Please visit often to read the latest journal entries, and, if you choose, write us a note in our guestbook. We appreciate you taking time to check in on Jacob. Your support means the world to us!
On April 18, Jacob woke up in the the night with severe pains in his belly. We were afraid it was his appendix, so Matt took him to the emergency room. The doctors took x-rays, determined there was no acute emergency, and sent Jacob home. By Monday afternoon, he felt better.
For the following few weeks, Jacob would have severe stomach pain for a couple of days, and then return to normal. Our pediatrician ran 2 series of blood tests, which came back negative. On May 13, Dr. LeCours sent Jacob for a CT scan, which I'm sure will one day prove to be the thing that saved Jacob's life. It led to Jacob's diagnosis, despite his lack of symptoms.
On May 20, 2009, following a biopsy of a lymph node in his abdomen, Jacob was diagnosed with neuroblastoma, a rare form of childhood cancer. On Friday, May 22, a scan showed that the cancer had metastasized in his bones, which means that he is in stage 4 of the disease.
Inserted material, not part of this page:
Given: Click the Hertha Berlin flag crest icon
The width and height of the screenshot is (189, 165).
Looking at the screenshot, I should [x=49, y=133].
The standard protocol for patients with stage 4 neuroblastoma is a series of six 21-day chemotherapy cycles, interspersed with surgery and radiation, followed by a stem cell transplant, and then more chemotherapy. The intense protocol spans at least a year.
This is not a case in which we can realistically hope that Jacob will “get well soon.” The best case scenario is that he responds well enough to each treatment that he progresses through the clinical trial and follows the protocol to completion, including a 2 month stem cell transplant at Dana Farber in Boston. I am not pretending to comprehend what this means to our lives or how greatly Jacob will suffer. I am simply repeating what I know of the structure of the protocol so far. I know that the procedure will be devastating to Jacob's 8-year-old body. It must be, in order to kill the cancer.
As Jacob enters his 2nd round of chemo, he is strong and looks healthy. Had he not already lost his georgeous red hair (due to chemo), you would not know this witty, energetic, sparking boy is ill. He is currently pain free and accepting of the apheresis catheter in his chest, along with frequent visits to see the great Dr. Pearce at Albany Med. He struggled a bit with his 1st round of chemo, but he bounced back. He begins this journey in good physical condition, and in the best of hands, with an army of supporters behind him.
We are going to make sure that Jacob is cured of this cancer, and we are going to do this with your support. Thank you for reading this one brief chapter of Jacob's Story. There are countless pages yet unwritten.